It's time to face the collective grief of COVID-19

How do we help one another when everyone is grieving something?

(RNS) — A close friend said to me this week that it seems as if “our entire nation is experiencing turbocharged grief and doesn’t know how to grieve.”

For many Americans of faith, the peak of the COVID-19 contagion is coinciding with our major holidays — Passover for Jews, Holy Week and Easter Sunday for Christians, with Ramadan beginning next week for Muslims. These holidays, while joyful, are also moments to grapple with what it is to be human and to remember profound loss.

Americans are known worldwide for our culture of individualism and our resourcefulness. Surveys reveal that many of us think that “God helps those who help themselves” is a verse in the Christian Bible. It’s not.

When everyone is supposed to act confident, happy and grateful, it’s hard to experience collective suffering and grief. And yet there is no escaping that COVID-19 means we will all suffer, even if we are not currently experiencing illness. In our American ethic, the stronger normally help those who are weaker. But when everyone is grieving the loss of something, how do we help one another from a standpoint of weakness?

One way is to openly acknowledge our collective grief. As a social scientist, I think first about the biggest sources of suffering in our nation.

In any time of national disaster, the poorest and most vulnerable are hit hardest. For example, a recent study by Pew revealed that those who are financially affected by COVID-19 are more likely to suffer a profound sense of psychological distress. And we know that, in places where racial data has been collected on deaths from the virus, black Americans are much more likely to die from the effects of COVID-19.

From my own initial studies of how faith communities are responding to COVID-19, I also know that lower-income congregations are less likely to have the financial and technological resources to switch quickly to staying connected or providing religious services and solace online.

Then there is the collateral grief resulting from COVID-19. Several friends who work in hospitals with critically ill people have told me that one of the saddest things they have witnessed is people dying from non-COVID-19 related causes alone, not able to be surrounded by any family or friends in their last days and hours.

Grief appears in other ways too. My university students are grieving the loss of a well-deserved graduation ceremony with family and friends.

In the midst of such widespread grief, it can be hard to take seriously our own grief, which may feel small in comparison. But to be of the most help to ourselves and to others, we need to be able to acknowledge the loss. As some Christians have pointed out, this Easter felt more like Passover and, while Easter was meaningful, the rituals of Good Friday and Holy Saturday allowed us to do the important work of acknowledging the losses of these times.

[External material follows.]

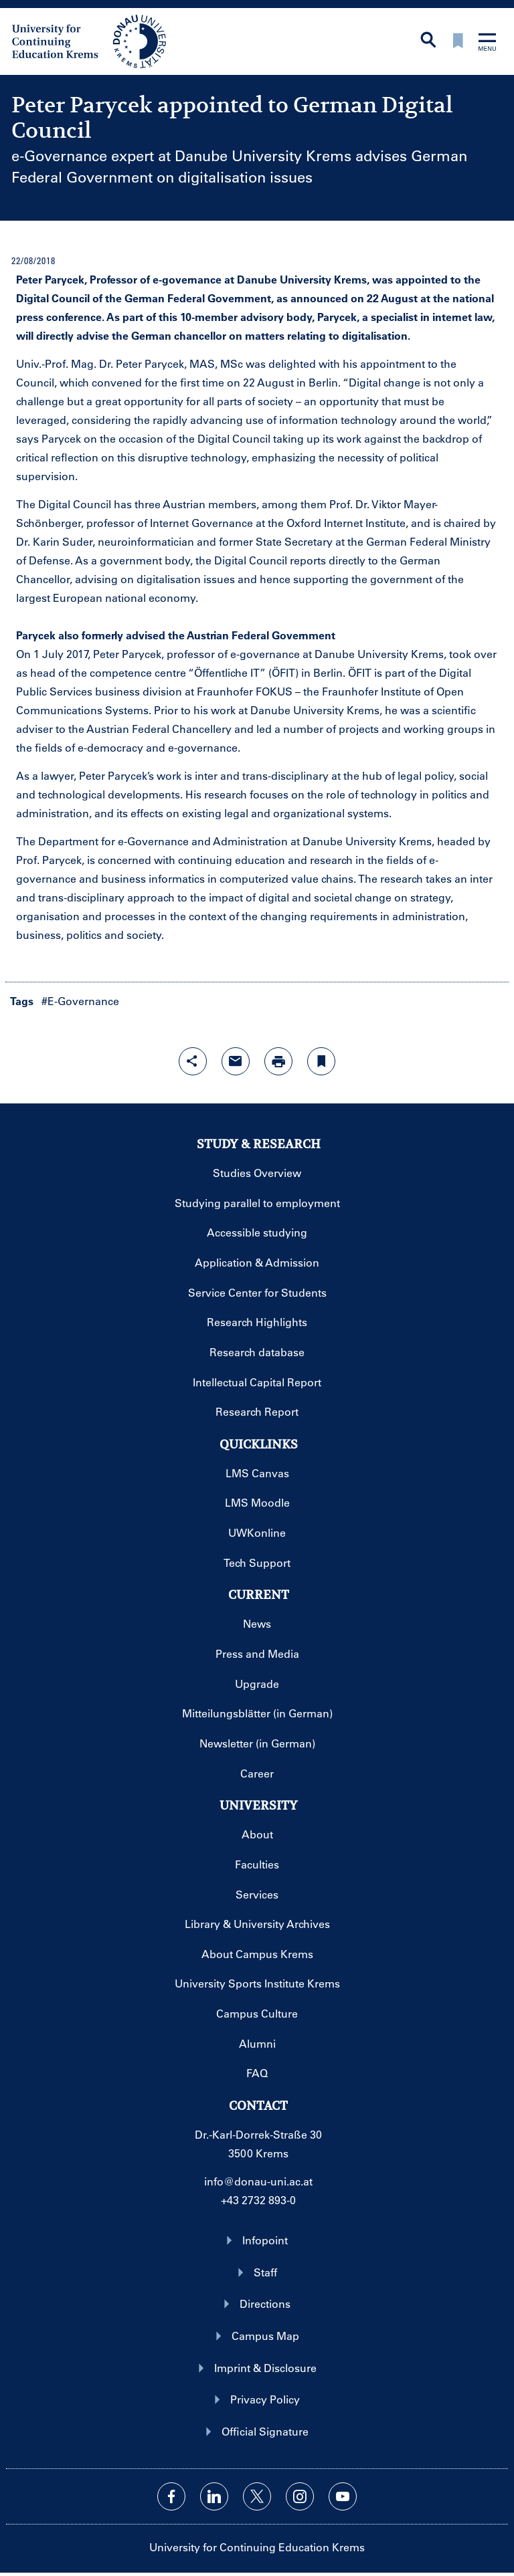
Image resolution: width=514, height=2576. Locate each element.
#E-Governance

Acknowledging our grief can lead us to open ourselves to the goodness of the world. Several pastors I have talked with recently in doing my research mentioned that they are planning to hold an in-person Easter service — even if it’s nine months from now — so the community can experience the joy of celebrating together. They told me that the collective suffering we have experienced in these past few months makes the joy of actually being together in person seem so much greater.

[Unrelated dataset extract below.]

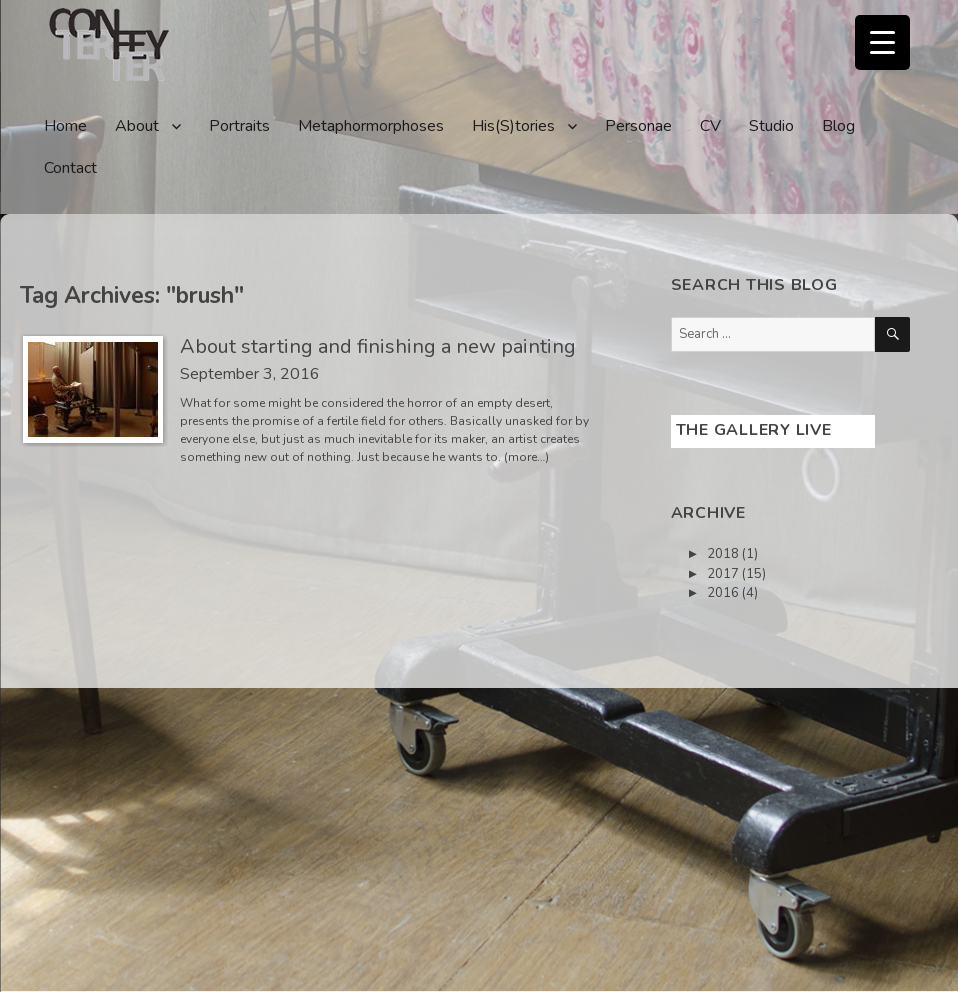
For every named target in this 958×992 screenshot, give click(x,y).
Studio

We can turn to science as much as faith to do this work, as scientists themselves do when they are people of faith. For my book “Why Science and Faith Need Each Other: Eight Shared Values That Move Us Beyond Fear,” I interviewed a scientist who is a Christian who talked with me about alleviating the suffering of the earth. “I always kind of start from the basis of human beings as … being the stewards of God’s creation,” he said. “In light of that, we understand that the world is good and it’s beautiful. … We should not just try to understand it but also preserve it and protect it.”

It is in the acknowledgment of suffering that we are motivated to alleviate it. Acknowledging the losses and suffering COVID-19 is bringing to our broader society and even the smaller losses that we are experiencing as individuals readies us to receive gratitude and joy.

Elaine Howard Ecklund

Elaine Howard Ecklund is Herbert S. Autrey Chair in Social Sciences at Rice University and author of the forthcoming Why Science and Faith Need Each Other: Eight Shared Values That Move Us Beyond Fear.